Problem requirements:
Apart from the images, every record here needs to be copied exactly.
Supplied data Start Marker
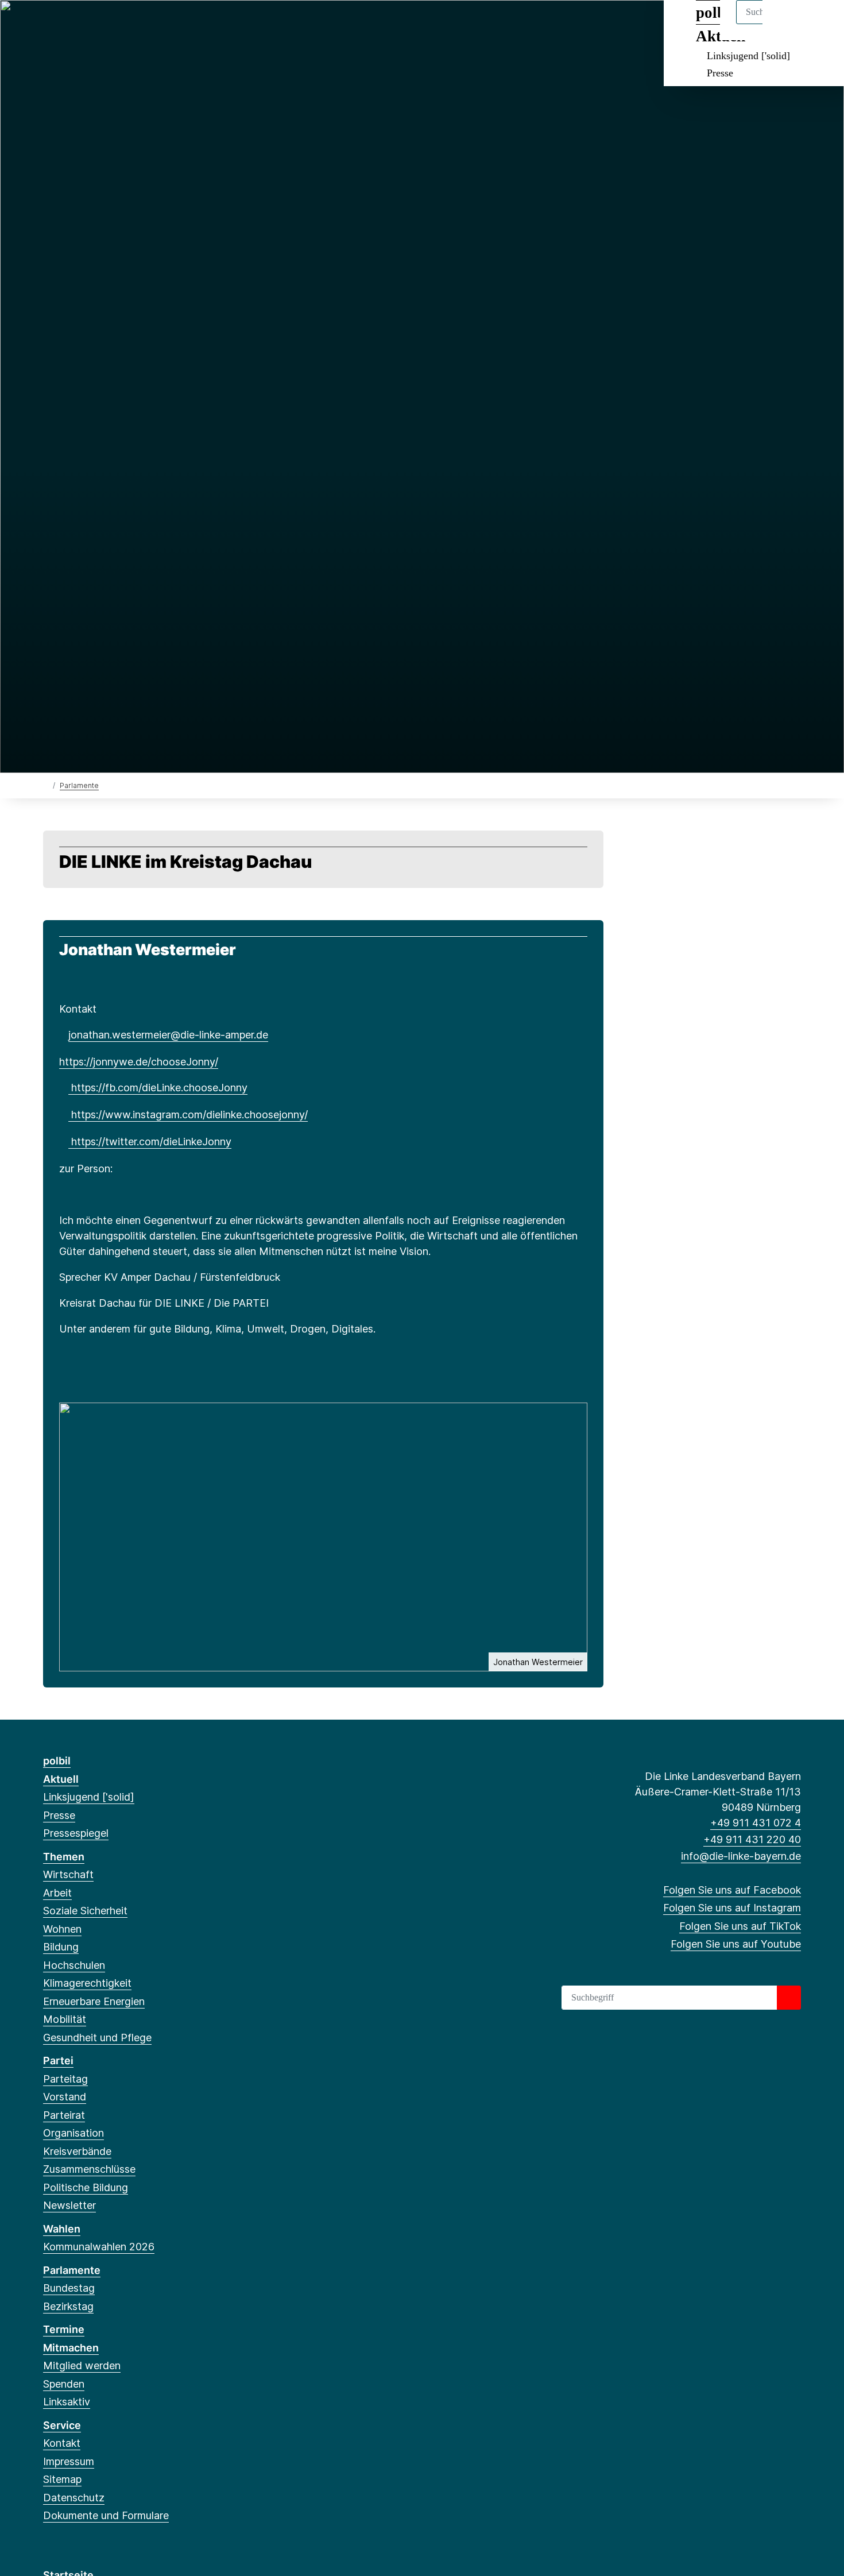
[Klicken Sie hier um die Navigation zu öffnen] (820, 24)
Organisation (73, 2133)
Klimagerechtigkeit (87, 1983)
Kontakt (61, 2443)
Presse (720, 73)
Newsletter (69, 2205)
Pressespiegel (76, 1833)
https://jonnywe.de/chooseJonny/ (138, 1062)
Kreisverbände (77, 2151)
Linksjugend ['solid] (748, 55)
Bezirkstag (68, 2306)
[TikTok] (87, 24)
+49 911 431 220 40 (752, 1839)
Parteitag (65, 2079)
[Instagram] (68, 24)
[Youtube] (106, 24)
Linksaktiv (66, 2402)
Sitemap (62, 2479)
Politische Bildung (85, 2187)
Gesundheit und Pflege (97, 2038)
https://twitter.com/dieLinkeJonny (149, 1142)
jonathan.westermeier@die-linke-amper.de (168, 1035)
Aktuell (61, 1779)
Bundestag (69, 2288)
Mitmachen (71, 2348)
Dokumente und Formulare (106, 2515)
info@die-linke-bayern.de (741, 1856)
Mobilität (64, 2019)
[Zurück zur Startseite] (45, 785)
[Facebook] (49, 24)
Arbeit (57, 1893)
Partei (58, 2060)
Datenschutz (73, 2498)
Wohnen (62, 1929)
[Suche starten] (789, 1998)
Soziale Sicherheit (85, 1911)
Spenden (63, 2384)
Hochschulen (74, 1965)
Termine (63, 2329)
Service (62, 2425)
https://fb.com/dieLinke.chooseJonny (157, 1088)
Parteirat (64, 2115)
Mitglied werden (82, 2365)
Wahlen (61, 2229)
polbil (57, 1761)
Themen (63, 1857)
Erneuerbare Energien (94, 2001)
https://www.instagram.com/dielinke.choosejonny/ (188, 1115)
Supplied data End Marker
Result for this exercise:
[Klicken Sie hier um die Navigation zu öffnen] (820, 24)
Organisation (73, 2133)
Klimagerechtigkeit (87, 1983)
Kontakt (61, 2443)
Presse (720, 73)
Newsletter (69, 2205)
Pressespiegel (76, 1833)
https://jonnywe.de/chooseJonny/ (138, 1062)
Kreisverbände (77, 2151)
Linksjugend ['solid] (748, 55)
Bezirkstag (68, 2306)
[TikTok] (87, 24)
+49 911 431 220 40 (752, 1839)
Parteitag (65, 2079)
[Instagram] (68, 24)
[Youtube] (106, 24)
Linksaktiv (66, 2402)
Sitemap (62, 2479)
Politische Bildung (85, 2187)
Gesundheit und Pflege (97, 2038)
https://twitter.com/dieLinkeJonny (149, 1142)
jonathan.westermeier@die-linke-amper.de (168, 1035)
Aktuell (61, 1779)
Bundestag (69, 2288)
Mitmachen (71, 2348)
Dokumente und Formulare (106, 2515)
info@die-linke-bayern.de (741, 1856)
Mobilität (64, 2019)
[Zurück zur Startseite] (45, 785)
[Facebook] (49, 24)
Arbeit (57, 1893)
Partei (58, 2060)
Datenschutz (73, 2498)
Wohnen (62, 1929)
[Suche starten] (789, 1998)
Soziale Sicherheit (85, 1911)
Spenden (63, 2384)
Hochschulen (74, 1965)
Termine (63, 2329)
Service (62, 2425)
https://fb.com/dieLinke.chooseJonny (157, 1088)
Parteirat (64, 2115)
Mitglied werden (82, 2365)
Wahlen (61, 2229)
polbil (57, 1761)
Themen (63, 1857)
Erneuerbare Energien (94, 2001)
https://www.instagram.com/dielinke.choosejonny/ (188, 1115)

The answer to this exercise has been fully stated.